A moment in our family story has passed unnoticed by the boys. They are unaware that a small piece of their childhood is already gone. Only I mourn its passing.

Goodnight sun!

Harbour Island, Bahamas: Day 5

Island Storms

We played at the water’s edge, our sandcastle knights and kings battling the rising tide to save the walls of an undecorated fortress. The black clouds gathered at the horizon, sending its minions like gray ribbons to envelope the sun and threaten our fun.

But we stayed, prolonging our beach time, hoping the clouds would blow south or north of us. And occasionally, the sun tricked us into complacency by shining down from a small blue patch in the otherwise foreboding sky. When the sun peeked out, the sea turned a dark green color.
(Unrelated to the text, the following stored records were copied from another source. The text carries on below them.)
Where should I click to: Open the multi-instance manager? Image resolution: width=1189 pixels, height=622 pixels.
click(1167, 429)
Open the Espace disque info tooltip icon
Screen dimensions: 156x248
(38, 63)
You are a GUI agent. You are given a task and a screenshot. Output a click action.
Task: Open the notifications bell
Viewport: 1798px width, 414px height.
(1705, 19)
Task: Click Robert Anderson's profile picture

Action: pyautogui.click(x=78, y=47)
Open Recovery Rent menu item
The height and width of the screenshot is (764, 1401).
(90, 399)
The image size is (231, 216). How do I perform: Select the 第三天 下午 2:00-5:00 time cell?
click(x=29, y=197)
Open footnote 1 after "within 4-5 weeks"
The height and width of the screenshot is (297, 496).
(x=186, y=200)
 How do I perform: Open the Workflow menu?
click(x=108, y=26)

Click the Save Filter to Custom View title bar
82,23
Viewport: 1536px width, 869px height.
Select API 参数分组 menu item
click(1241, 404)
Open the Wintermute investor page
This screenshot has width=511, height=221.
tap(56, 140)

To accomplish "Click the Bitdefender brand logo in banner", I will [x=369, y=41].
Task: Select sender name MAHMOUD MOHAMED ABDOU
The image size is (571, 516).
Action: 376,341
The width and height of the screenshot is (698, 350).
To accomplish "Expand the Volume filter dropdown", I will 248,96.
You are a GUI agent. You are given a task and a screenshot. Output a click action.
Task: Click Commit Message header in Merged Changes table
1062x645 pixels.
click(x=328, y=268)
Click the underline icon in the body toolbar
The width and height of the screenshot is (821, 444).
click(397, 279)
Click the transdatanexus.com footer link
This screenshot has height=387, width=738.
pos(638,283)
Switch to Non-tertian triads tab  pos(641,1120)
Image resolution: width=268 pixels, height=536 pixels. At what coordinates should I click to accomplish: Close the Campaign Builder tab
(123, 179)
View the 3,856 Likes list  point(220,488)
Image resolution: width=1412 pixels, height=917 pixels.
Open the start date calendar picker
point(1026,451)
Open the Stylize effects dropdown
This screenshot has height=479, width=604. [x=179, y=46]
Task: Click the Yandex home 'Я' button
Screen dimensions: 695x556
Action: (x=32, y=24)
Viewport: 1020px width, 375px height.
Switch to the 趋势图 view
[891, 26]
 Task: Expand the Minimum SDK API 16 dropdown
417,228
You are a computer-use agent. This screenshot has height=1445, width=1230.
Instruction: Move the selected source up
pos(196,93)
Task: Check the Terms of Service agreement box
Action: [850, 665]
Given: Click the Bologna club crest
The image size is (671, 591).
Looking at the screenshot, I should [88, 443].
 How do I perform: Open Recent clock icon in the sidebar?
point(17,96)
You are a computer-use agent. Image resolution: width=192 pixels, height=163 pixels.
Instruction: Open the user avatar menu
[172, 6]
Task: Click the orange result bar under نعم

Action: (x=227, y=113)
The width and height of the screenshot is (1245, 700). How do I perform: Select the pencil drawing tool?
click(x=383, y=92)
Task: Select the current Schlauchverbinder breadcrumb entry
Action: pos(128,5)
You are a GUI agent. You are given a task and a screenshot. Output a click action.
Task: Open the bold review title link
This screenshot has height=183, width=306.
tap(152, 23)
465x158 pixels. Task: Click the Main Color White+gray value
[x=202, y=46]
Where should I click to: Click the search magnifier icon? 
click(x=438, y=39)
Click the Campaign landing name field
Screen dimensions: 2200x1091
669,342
It looked like glass that had been chiseled by a strong hand.

“Mom, we should go,” said the cautious son.

“We’re already wet. As long as it doesn’t thunder or lightning, we can stay.” But mothers are not always right.

Mere moments later, the clouds joined the rising tide in its battle against our castle and battalion of three boys and their parents. Rain pelted us as we screeched and ran and laughed, pushing each other across the sand, up the bank, down the path to the already soaked golf cart waiting for us.

“Go faster!”

“The street is a river already!”

“Dad, drive faster!”

“It’s cold!”

The roosters were silent. The streets were empty, the locals and other tourists more willing to accept a timely and honorable defeat. Finally at the Back Banyans, we piled out of the golf cart and ran into the cabin just as the lights went out all over the island, and the neighbors’ alternate generators kicked on, loudly humming with the rain.

Out at the horizon, the sky had already cleared.

But our sandcastle had surely fallen.